══ Extract to read

United States District Court, D. Colorado
ORDER
Kristen L. Mix United States Magistrate Judge.
This
matter is before the Court on Defendant Thomas R.
Jarboe's (“Jarboe”) Motion to
Transfer Venue [#19][1] (the “Motion”).
Plaintiff filed a Response [#34] in opposition to the Motion,
and Defendant Jarboe filed a Reply [#38]. The Court has
reviewed the Motion, Response, Reply, the entire case file,
and the applicable law, and is sufficiently advised in the
premises. For the reasons set forth below, the Motion [#19]
is DENIED.[2]
I.
Background
The
well-pled facts of the Complaint [#3] are construed in a
light most favorable to Plaintiff. Barnes v. Harris,
783 F.3d 1185, 1191-92 (10th Cir. 2015). Plaintiff Cherry
Creek Mortgage Co., Inc., (“Plaintiff” or
“CCMC”) is a Colorado corporation with its
principal place of business in Greenwood Village, Colorado.
Compl. [#3] ¶ 1. Defendant Jarboe and Defendant
Alvaro C. Barajas (“Barajas”)[3] are residents of
California. Id. ¶¶ 2, 4. Plaintiff alleges
that on April 18, 2016, the parties entered into a
Non-Producing Branch Manager Agreement (“the
Agreement”) whereby Plaintiff agreed to employ
Defendant Jarboe and Defendant Barajas to manage certain loan
origination branch offices in California. Id.
Defendant Jarboe managed twenty-two branches in California,
and Defendant Barajas managed one branch in California under
the overall supervision of Defendant Jarboe. Motion
[#19] ¶¶ 18-19. As non-producing branch managers,
Defendants' jobs were to solicit, originate, and
negotiate residential mortgage loans, and from time to time
perform duties assigned by Plaintiff as well as perform
various managerial duties as contemplated by the Agreement.
Id. Plaintiff alleges that Defendants breached the
Agreement by failing to compensate it when the loan
origination branches accumulated “net losses.”
Id. 2-3.
To
recover the losses, Plaintiff filed this lawsuit on January
19, 2018. Compl. [#3]. Plaintiff asserts three
claims against Defendants. Id. ¶¶ 15-33.

════

◆ **Aim 1**: Please return every line of the entries below that contains the word "menu", copied without changes.

══ Records shown

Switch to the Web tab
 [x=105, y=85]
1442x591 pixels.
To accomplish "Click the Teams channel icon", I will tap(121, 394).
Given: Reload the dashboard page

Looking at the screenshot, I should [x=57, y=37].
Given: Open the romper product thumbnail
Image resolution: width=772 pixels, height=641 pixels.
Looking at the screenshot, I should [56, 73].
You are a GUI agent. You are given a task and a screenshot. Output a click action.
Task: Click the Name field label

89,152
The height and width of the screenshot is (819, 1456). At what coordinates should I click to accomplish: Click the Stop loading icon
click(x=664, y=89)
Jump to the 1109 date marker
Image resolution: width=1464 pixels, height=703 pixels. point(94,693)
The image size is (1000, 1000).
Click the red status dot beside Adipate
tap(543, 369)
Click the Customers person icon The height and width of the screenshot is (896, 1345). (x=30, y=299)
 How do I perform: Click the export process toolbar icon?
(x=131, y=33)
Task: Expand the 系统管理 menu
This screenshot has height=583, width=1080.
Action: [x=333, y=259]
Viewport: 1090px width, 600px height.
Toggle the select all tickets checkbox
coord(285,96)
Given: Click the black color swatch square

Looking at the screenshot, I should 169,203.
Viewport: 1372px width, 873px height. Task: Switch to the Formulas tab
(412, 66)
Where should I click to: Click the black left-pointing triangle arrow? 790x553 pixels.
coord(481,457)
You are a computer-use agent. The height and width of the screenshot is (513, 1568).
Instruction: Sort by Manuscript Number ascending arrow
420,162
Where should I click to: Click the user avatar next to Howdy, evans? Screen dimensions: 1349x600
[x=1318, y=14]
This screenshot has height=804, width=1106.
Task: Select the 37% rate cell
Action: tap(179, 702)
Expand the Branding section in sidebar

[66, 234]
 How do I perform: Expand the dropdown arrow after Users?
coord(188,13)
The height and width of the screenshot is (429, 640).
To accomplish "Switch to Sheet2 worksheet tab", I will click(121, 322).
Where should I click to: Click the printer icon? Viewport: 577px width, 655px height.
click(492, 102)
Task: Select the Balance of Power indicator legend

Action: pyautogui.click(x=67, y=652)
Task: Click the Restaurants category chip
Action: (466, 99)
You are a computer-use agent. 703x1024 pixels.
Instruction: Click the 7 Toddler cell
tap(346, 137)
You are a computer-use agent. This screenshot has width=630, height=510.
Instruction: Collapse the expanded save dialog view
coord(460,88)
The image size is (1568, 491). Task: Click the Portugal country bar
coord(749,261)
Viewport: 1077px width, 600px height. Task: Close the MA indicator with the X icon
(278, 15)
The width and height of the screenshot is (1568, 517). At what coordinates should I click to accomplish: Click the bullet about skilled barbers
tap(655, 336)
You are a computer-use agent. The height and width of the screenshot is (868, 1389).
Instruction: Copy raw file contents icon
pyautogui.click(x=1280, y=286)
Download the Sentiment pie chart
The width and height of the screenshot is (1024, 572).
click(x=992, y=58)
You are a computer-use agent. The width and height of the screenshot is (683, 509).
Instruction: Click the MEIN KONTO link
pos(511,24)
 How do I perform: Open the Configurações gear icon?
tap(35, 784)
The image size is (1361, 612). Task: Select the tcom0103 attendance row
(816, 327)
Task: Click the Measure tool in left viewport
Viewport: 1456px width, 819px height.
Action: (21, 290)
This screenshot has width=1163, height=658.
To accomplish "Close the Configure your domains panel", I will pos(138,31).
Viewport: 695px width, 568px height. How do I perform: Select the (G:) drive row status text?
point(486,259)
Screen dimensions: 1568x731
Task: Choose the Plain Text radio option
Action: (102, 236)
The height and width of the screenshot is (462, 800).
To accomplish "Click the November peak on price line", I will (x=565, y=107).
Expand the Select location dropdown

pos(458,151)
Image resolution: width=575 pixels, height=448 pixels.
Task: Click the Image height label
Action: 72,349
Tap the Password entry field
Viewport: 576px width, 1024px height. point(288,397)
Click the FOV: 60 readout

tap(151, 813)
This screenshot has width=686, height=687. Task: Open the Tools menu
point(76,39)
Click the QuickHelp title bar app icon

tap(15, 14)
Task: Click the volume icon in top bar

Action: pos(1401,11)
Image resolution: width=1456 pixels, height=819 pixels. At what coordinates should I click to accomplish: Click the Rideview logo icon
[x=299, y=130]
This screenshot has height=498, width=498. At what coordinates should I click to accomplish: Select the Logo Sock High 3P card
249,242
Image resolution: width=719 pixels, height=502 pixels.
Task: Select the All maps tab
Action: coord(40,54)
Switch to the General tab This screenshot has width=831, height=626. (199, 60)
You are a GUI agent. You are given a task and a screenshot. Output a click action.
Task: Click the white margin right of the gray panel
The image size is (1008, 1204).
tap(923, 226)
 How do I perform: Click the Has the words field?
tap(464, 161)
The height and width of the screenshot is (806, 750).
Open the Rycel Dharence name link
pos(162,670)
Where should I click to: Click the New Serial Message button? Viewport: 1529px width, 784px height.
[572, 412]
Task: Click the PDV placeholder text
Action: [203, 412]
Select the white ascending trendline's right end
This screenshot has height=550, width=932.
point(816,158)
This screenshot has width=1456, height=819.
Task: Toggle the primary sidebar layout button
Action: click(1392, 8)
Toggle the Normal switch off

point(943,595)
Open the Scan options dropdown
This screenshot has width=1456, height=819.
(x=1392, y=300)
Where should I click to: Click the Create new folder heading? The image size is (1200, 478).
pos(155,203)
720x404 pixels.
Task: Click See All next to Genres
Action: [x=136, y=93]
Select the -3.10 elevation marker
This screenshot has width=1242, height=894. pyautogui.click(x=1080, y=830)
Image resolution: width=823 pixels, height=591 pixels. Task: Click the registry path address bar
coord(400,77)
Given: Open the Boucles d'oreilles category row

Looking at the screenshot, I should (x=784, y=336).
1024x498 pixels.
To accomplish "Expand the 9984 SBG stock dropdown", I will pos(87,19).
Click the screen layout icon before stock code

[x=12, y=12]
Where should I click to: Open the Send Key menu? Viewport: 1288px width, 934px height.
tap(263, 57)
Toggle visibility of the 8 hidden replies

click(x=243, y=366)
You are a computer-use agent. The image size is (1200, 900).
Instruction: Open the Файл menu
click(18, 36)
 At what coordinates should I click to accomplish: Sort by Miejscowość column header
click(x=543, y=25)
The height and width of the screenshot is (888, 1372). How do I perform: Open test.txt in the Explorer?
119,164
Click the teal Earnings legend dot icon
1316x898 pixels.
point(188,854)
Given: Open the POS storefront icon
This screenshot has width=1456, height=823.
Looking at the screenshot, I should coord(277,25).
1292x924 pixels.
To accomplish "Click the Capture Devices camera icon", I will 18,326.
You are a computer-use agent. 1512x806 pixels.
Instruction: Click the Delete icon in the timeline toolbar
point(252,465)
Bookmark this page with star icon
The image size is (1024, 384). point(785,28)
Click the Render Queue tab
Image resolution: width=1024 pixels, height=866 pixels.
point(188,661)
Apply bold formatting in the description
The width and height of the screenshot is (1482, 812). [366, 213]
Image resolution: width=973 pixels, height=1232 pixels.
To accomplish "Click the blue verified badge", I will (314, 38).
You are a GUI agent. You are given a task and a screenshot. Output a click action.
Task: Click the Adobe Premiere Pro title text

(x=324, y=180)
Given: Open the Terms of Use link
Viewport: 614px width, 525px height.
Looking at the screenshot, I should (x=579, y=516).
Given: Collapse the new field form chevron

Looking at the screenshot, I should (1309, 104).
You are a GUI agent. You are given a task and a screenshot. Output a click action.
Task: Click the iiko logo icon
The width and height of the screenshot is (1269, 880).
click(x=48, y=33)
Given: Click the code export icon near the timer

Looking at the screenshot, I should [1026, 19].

════

◆ **Aim 2**: From the court order above, return the passage that begins at the words "Compl. [#3] ¶" and stops after the words "in California. Id.", copied word for word.

◆ **Worked solution 1**:
Task: Expand the 系统管理 menu
This screenshot has width=686, height=687. Task: Open the Tools menu
Where should I click to: Open the Send Key menu? Viewport: 1288px width, 934px height.
Instruction: Open the Файл menu

◆ **Worked solution 2**:
Compl. [#3] ¶ 1. Defendant Jarboe and Defendant
Alvaro C. Barajas (“Barajas”)[3] are residents of
California. Id. ¶¶ 2, 4. Plaintiff alleges
that on April 18, 2016, the parties entered into a
Non-Producing Branch Manager Agreement (“the
Agreement”) whereby Plaintiff agreed to employ
Defendant Jarboe and Defendant Barajas to manage certain loan
origination branch offices in California. Id.